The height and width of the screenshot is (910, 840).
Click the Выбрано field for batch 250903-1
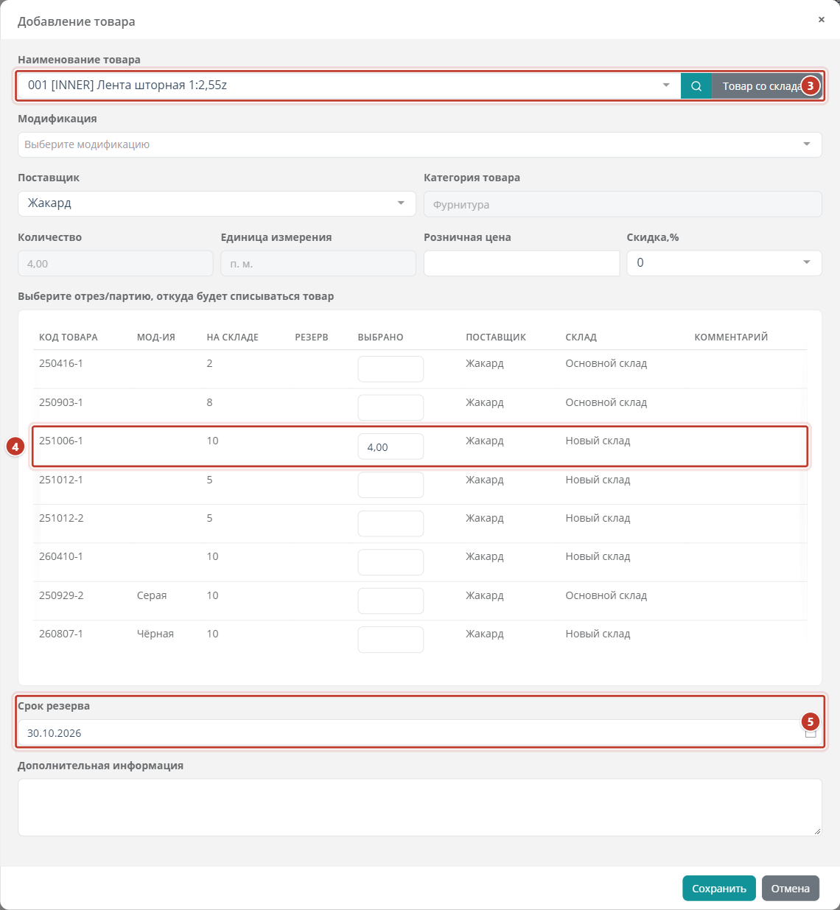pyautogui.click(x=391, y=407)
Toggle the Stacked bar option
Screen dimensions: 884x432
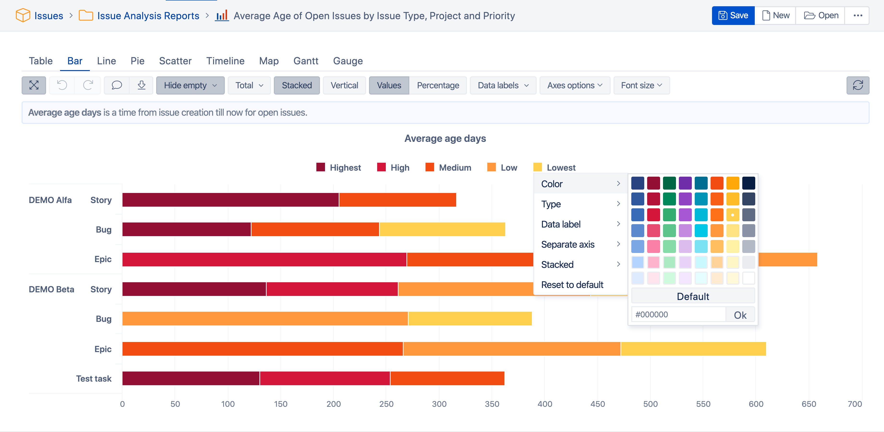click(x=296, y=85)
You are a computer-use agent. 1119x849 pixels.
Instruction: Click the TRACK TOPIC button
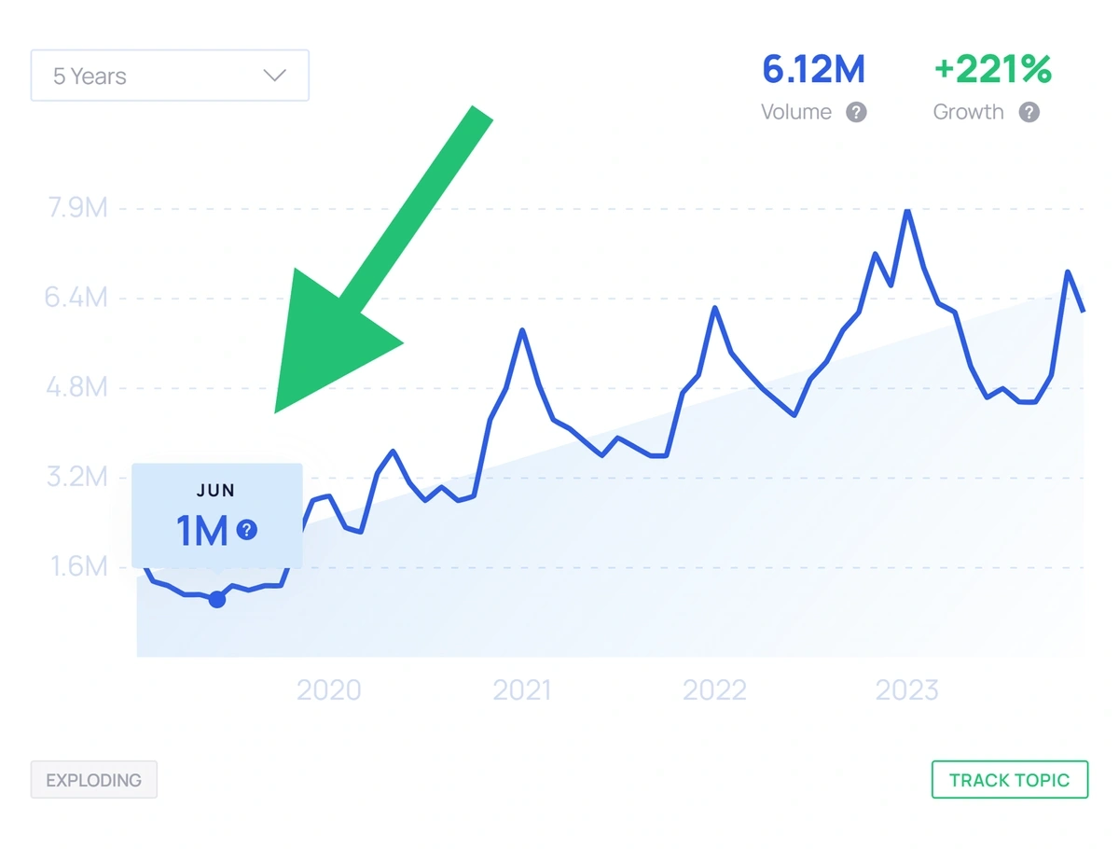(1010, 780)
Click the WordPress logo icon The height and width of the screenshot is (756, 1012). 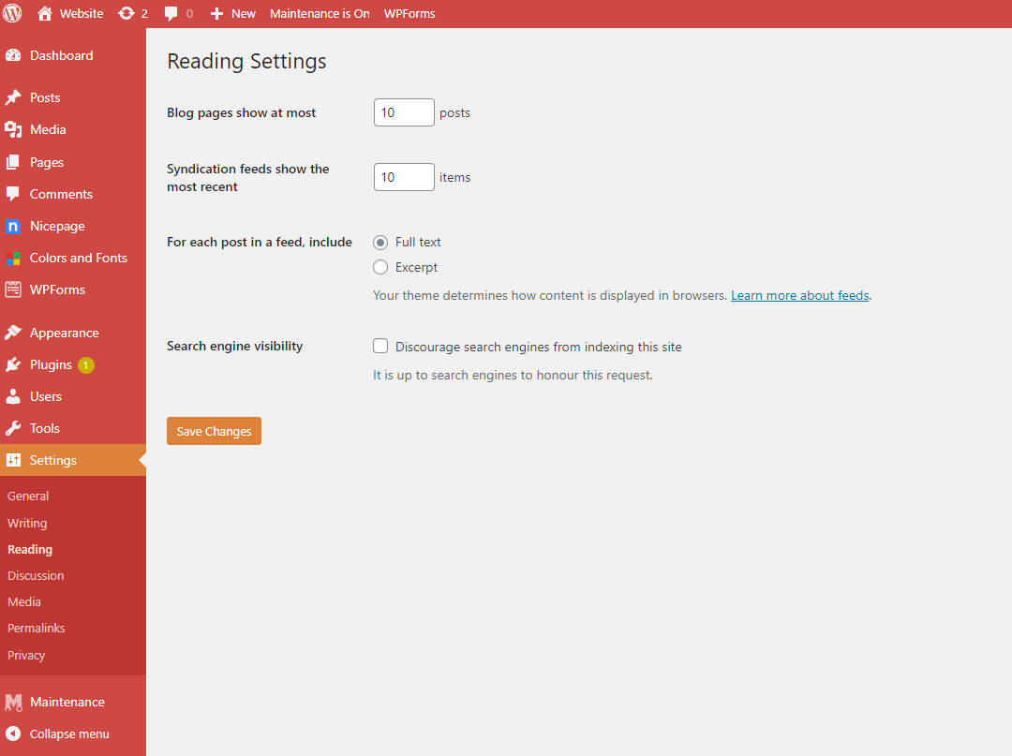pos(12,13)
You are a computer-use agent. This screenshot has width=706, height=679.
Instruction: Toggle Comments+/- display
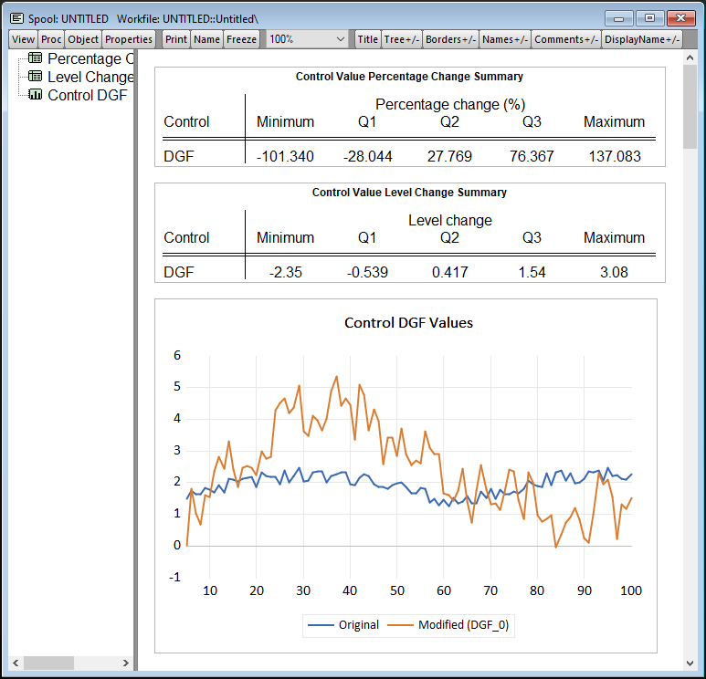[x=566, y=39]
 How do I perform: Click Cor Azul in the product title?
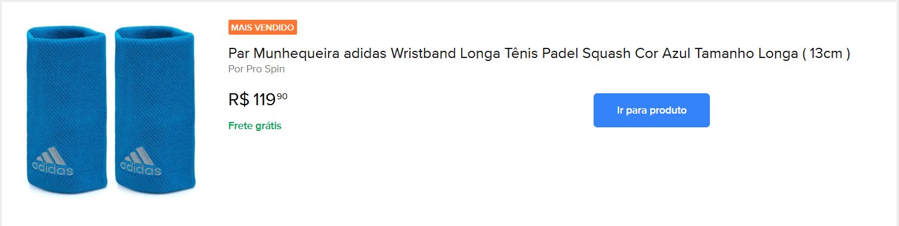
+--
▶ [What you have to do]:
Beginning at the line that holds "Instruction: Toggle Comments+/- display" and ending with the last line of the entries, please set down each line exactly, leaving every picture out.

▶ [Solution]:
Instruction: Toggle Comments+/- display
[x=566, y=39]
 How do I perform: Click Cor Azul in the product title?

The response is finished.